Was a seat belted occupant severely hurt where crash testing has proven that there should not have been severe injury.

Comparing what happened to an occupant with what happened to a crash test dummy in a similar impact may demonstrate that there is a defect somewhere.

Was someone hurt even by doing the right things?

Some of the questions to ask which may point to whether a vehicle defect contributed to an injury are: whether the occupant was wearing their seat belt but hurt anyway; whether the driver steered to avoid an obstacle and rolled over.

Did something break or not work as it should?
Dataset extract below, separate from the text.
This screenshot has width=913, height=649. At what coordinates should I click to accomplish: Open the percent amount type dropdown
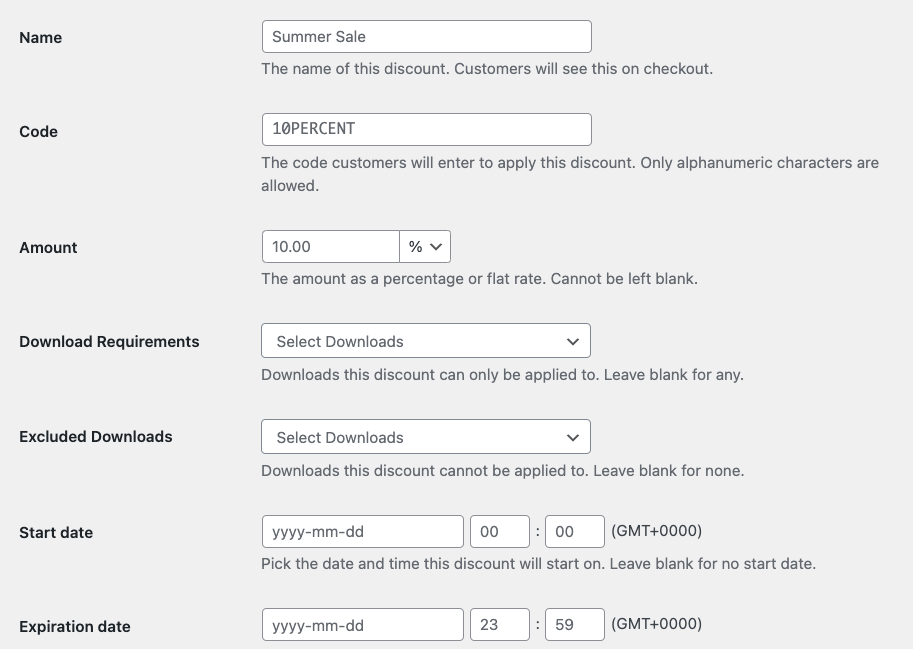425,247
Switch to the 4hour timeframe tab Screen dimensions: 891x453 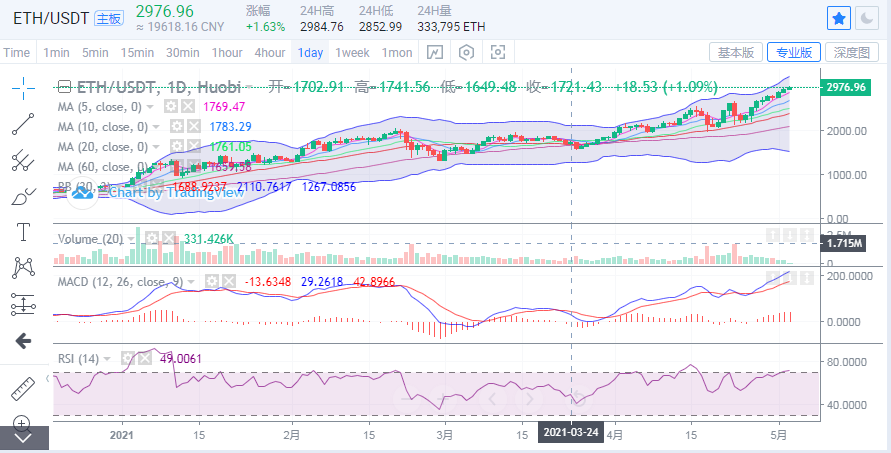(x=270, y=53)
Common questions when airbags are deployed are: whether the airbag failed to go off in a serious impact, or went off in a minor impact but caused greater injury. Other questions to explore relate to seat belt parts, roof crushes, the position of the seat back after impact, was there tire failure? In many cases which turn out to be auto products cases (or, crashworthiness cases), there is no visually obvious failure.

Did a person end up some place they should not have been?

For example, was an occupant wearing a seat belt ejected from the vehicle? Did the person wearing a seat belt come into contact with an interior part of the car that should have been out of reach if the seat belt properly worked?  Did someone in the front seat end up in the back seat, which may point to the seat back failing?

What evidence needs to be preserved?

It is critical to preserve all key evidence and, as far as possible, the vehicle involved in the crash needs to be maintained in its immediate post-crash condition. Evidence from the scene, such as tire marks or damage to the road itself must be documented while they are fresh. In addition, sworn statements should be taken from any witnesses.

What information can my car's “black box” record?

Almost all newer vehicles come with some kind of crash data recorder.  They are often referred to as “black boxes” because of the black box recorders on airplanes. The sensor system of the black box links to the airbag module in a car and monitors the status of the vehicle immediately before and during a crash. The black box can record detailed information such as whether seat belts were being worn, braking speed, the timing of  when airbags were deployed, and even engine RPMs. Each car involved in the crash may have a black box recorder.

Are there government safety standards to protect us?

The Federal Motor Vehicle Safety Standards (“FMVSS”) established minimum standards back in 1966 and they have not been updated since then. Many manufacturers choose to disregard vehicle crashworthiness because of inadequate government standards. When a vehicle crash causes injuries that are more severe than expected, then the possibility of crashworthiness exists. If the injuries are significant, a thorough investigation is absolutely critical to determine whether or not they were the result of a defect in the design or manufacture of the vehicle, rather than the natural consequences of the crash.